▶ Data provided:
* Start *

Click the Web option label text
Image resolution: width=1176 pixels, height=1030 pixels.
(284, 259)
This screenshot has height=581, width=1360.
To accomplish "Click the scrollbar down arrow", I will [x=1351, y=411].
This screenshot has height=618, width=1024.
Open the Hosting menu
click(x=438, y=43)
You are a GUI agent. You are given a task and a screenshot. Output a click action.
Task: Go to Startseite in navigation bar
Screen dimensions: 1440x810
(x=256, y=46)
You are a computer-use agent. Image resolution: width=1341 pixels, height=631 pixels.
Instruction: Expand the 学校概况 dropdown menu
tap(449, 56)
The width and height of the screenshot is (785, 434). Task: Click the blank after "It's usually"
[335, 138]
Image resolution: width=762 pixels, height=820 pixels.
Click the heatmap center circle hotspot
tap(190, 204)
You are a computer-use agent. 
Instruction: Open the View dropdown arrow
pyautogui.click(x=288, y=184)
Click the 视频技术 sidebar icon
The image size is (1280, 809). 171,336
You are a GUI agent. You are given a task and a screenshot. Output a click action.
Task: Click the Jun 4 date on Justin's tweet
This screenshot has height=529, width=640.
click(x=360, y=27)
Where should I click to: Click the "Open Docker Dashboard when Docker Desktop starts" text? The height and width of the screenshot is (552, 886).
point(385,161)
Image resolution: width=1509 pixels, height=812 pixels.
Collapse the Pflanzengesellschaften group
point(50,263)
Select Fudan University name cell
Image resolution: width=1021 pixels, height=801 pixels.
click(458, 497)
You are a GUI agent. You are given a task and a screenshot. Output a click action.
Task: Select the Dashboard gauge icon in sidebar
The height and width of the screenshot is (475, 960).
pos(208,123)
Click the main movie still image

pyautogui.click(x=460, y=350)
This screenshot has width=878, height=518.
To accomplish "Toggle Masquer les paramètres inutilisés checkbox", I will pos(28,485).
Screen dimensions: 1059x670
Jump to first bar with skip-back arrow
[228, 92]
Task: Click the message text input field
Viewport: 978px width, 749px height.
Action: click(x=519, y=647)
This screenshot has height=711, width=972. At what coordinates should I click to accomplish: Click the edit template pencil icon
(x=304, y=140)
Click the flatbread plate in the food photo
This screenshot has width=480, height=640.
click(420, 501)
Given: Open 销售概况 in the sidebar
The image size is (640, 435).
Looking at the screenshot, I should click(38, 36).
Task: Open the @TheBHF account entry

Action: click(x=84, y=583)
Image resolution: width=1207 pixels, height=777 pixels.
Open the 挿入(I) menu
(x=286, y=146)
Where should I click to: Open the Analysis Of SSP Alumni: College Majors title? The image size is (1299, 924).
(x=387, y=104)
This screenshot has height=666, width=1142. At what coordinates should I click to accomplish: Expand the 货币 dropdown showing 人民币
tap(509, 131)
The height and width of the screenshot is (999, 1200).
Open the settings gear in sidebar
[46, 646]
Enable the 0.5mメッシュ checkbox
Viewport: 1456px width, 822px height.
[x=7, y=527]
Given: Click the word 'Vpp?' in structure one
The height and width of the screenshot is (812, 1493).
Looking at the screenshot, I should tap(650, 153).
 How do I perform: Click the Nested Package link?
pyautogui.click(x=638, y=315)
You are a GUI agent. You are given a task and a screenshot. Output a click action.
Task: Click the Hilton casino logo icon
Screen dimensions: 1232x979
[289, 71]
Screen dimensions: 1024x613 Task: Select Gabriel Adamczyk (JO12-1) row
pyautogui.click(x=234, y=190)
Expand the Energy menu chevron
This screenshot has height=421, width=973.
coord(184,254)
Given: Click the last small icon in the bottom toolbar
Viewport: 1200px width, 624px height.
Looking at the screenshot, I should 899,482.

* End *

Write down again, unchanged, everything from the line containing "This screenshot has height=618, width=1024." down to the line containing "(x=256, y=46)", with both of those lines included.

This screenshot has height=618, width=1024.
Open the Hosting menu
click(x=438, y=43)
You are a GUI agent. You are given a task and a screenshot. Output a click action.
Task: Go to Startseite in navigation bar
Screen dimensions: 1440x810
(x=256, y=46)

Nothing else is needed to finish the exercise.